■ Parts of the exercise ■
[a] Transcribe the passage about Obi Melifonwu between "In four seasons" and "favorably to both.", inclusive.
[b] Summarize the passage about Obi Melifonwu in two sentences.

[Selected excerpt Boundary: Start]

The Patriots looked to add some depth at safety by agreeing to terms with Obi Melifonwu, who was released by the Oakland Raiders last month.
It’s a homecoming of sorts for Melifonwu, who starred at Grafton High, where he was a running back and defensive back and competed as a long jumper and triple jumper for the track team. He would go on to attend UConn, the only Division 1 school to offer him a scholarship.
In four seasons as a starter with the Huskies, Melifonwu made 351 tackles and recorded eight interceptions as well as 11 tackles for a loss. He was named to the All-AAC first-team after leading the Huskies with 118 tackles and four interceptions as a senior. Those were impressive numbers for a kid who grew up watching Patriots’ safeties Lawyer Milloy and Rodney Harrison.
At 6 feet 4 inches and 224 pounds, he’s an even bigger version than either player, and heading into the draft, he believed he compared favorably to both.
“Those guys were more strong safeties,’’ Melifonwu told the New Orleans Advocate before the 2017 Draft. “I can play both, so I definitely see a little bit of their game in mine, but I’m definitely more versatile than that.’’
His full name is Henry William Obiajulu Melifonwu, pronounced Melon-FON-wuh. After he graduated with degrees in sociology and human development/family studies, he turned his attention to the draft.

[Selected excerpt Boundary: End]
[Extracted data Boundary: Start]

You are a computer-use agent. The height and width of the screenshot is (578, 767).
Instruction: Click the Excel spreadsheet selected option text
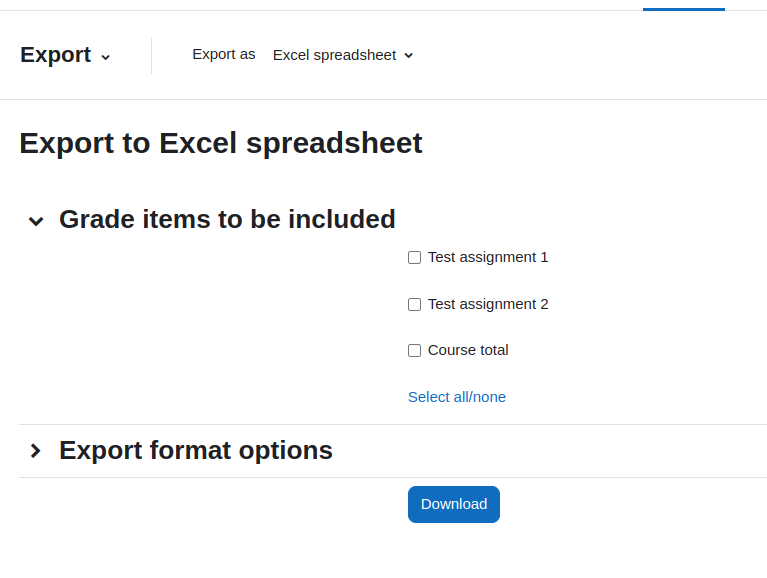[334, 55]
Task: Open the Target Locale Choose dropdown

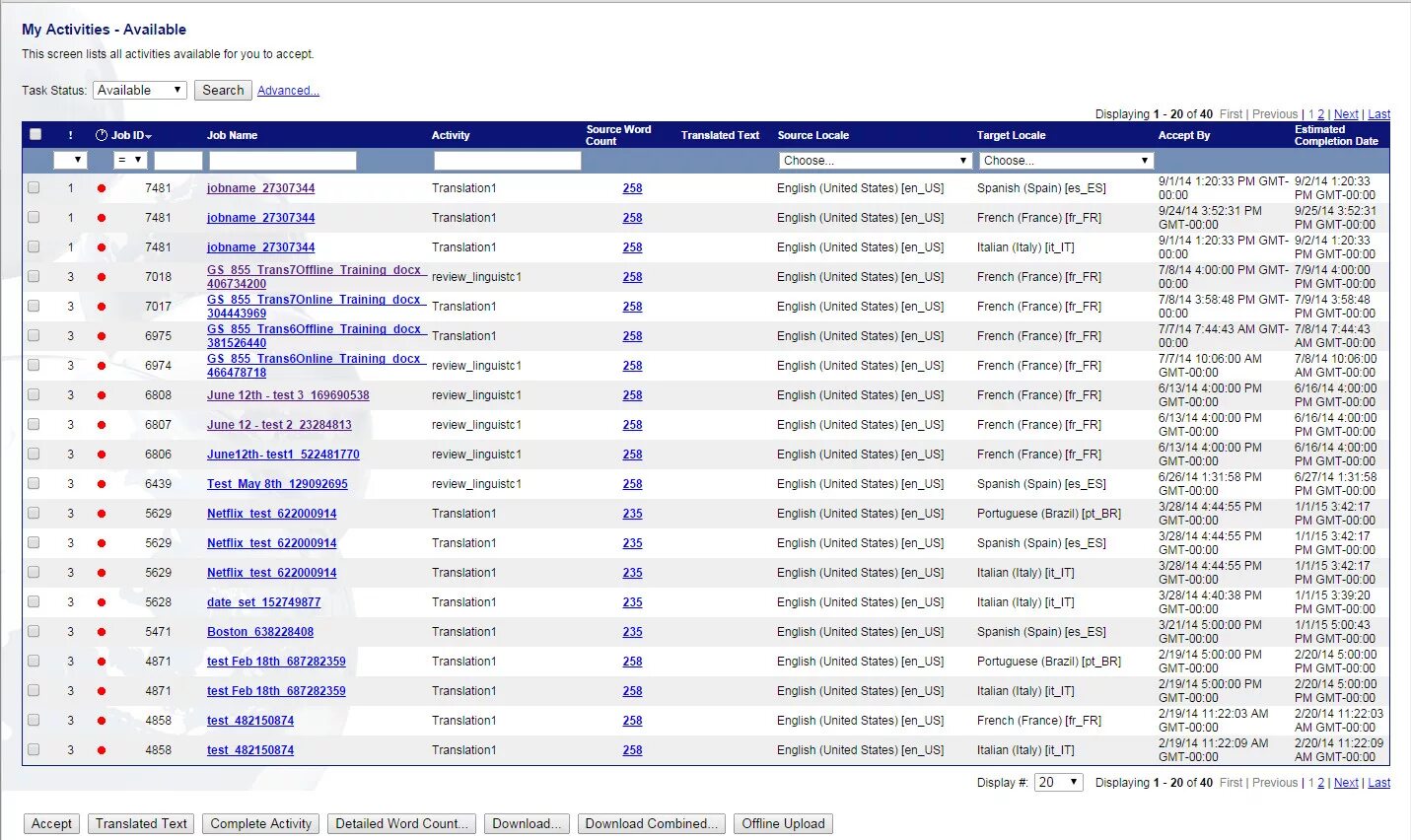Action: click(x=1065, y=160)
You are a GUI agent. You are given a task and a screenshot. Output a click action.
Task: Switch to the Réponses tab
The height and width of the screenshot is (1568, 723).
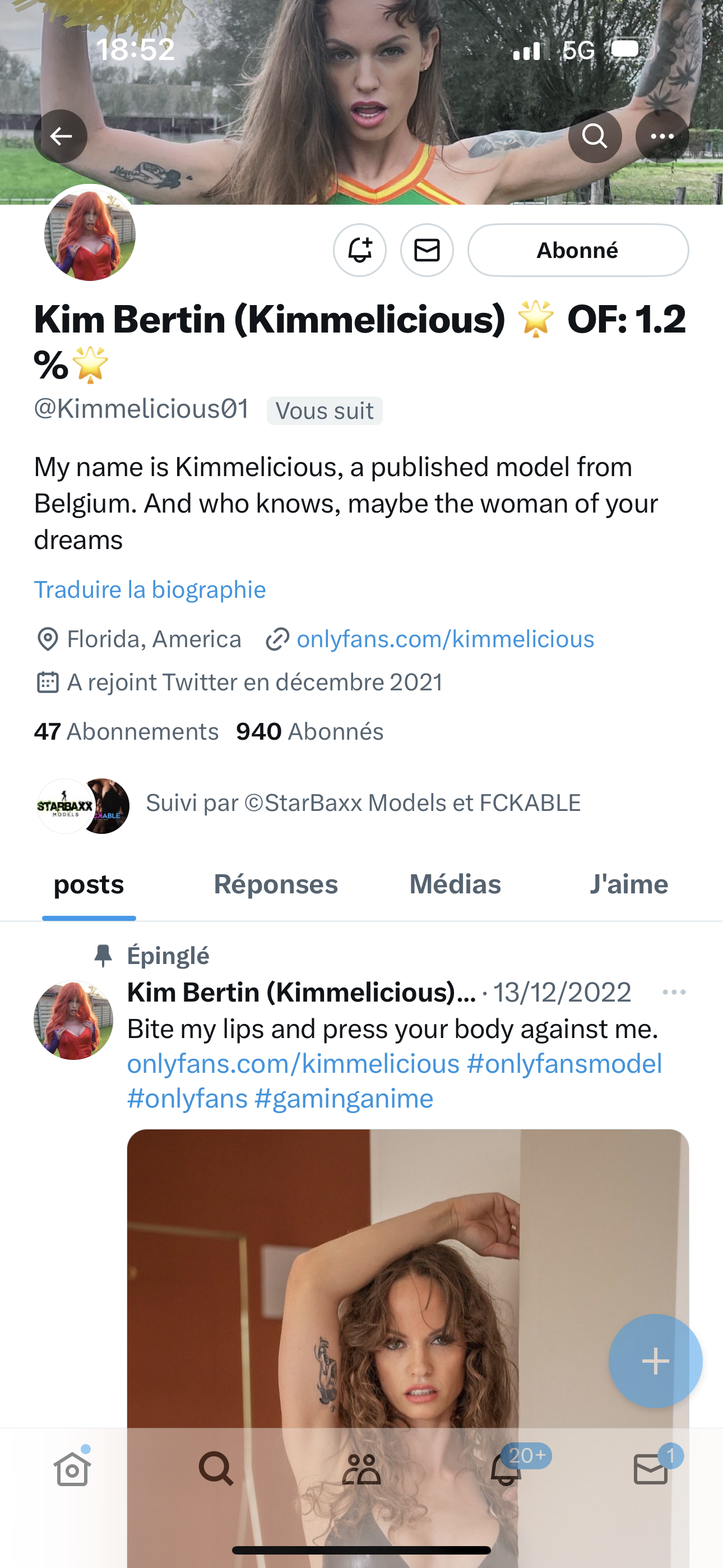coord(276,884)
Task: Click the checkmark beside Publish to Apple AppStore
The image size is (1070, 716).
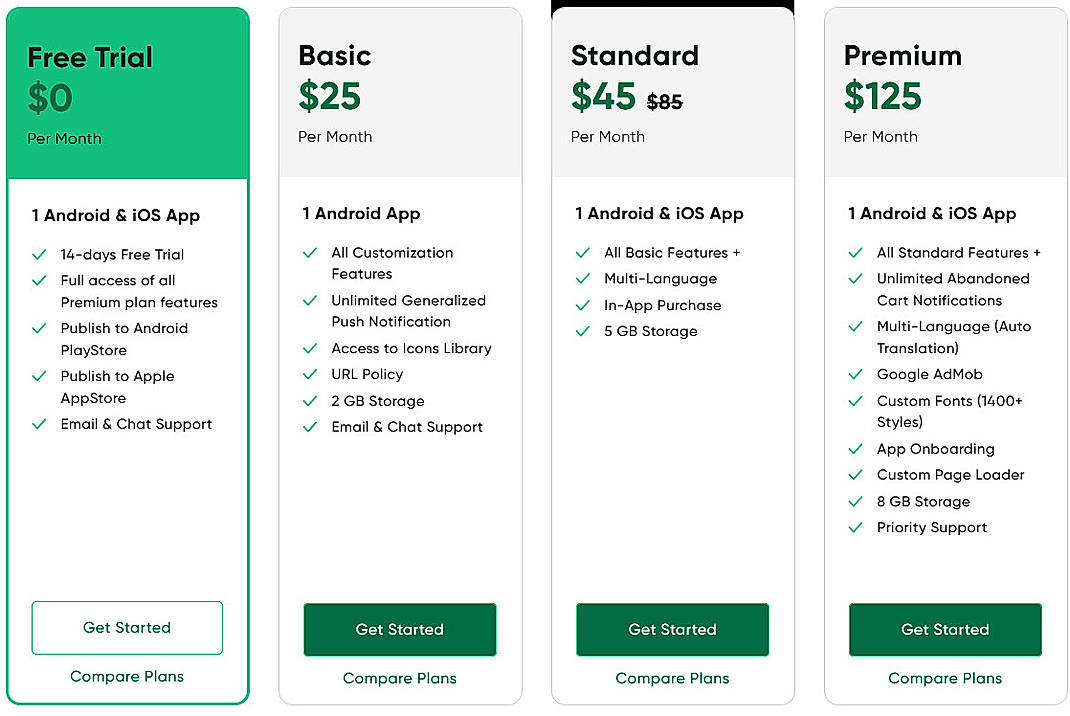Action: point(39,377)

[Extracted data Boundary: End]

■ Problem solutions ■
[a]
In four seasons as a starter with the Huskies, Melifonwu made 351 tackles and recorded eight interceptions as well as 11 tackles for a loss. He was named to the All-AAC first-team after leading the Huskies with 118 tackles and four interceptions as a senior. Those were impressive numbers for a kid who grew up watching Patriots’ safeties Lawyer Milloy and Rodney Harrison.
At 6 feet 4 inches and 224 pounds, he’s an even bigger version than either player, and heading into the draft, he believed he compared favorably to both.

[b] The Patriots agreed to terms with safety Obi Melifonwu, a former Grafton High star whom the Oakland Raiders released last month. In four seasons as a starter at UConn, he made 351 tackles and eight interceptions and was named to the All-AAC first team as a senior.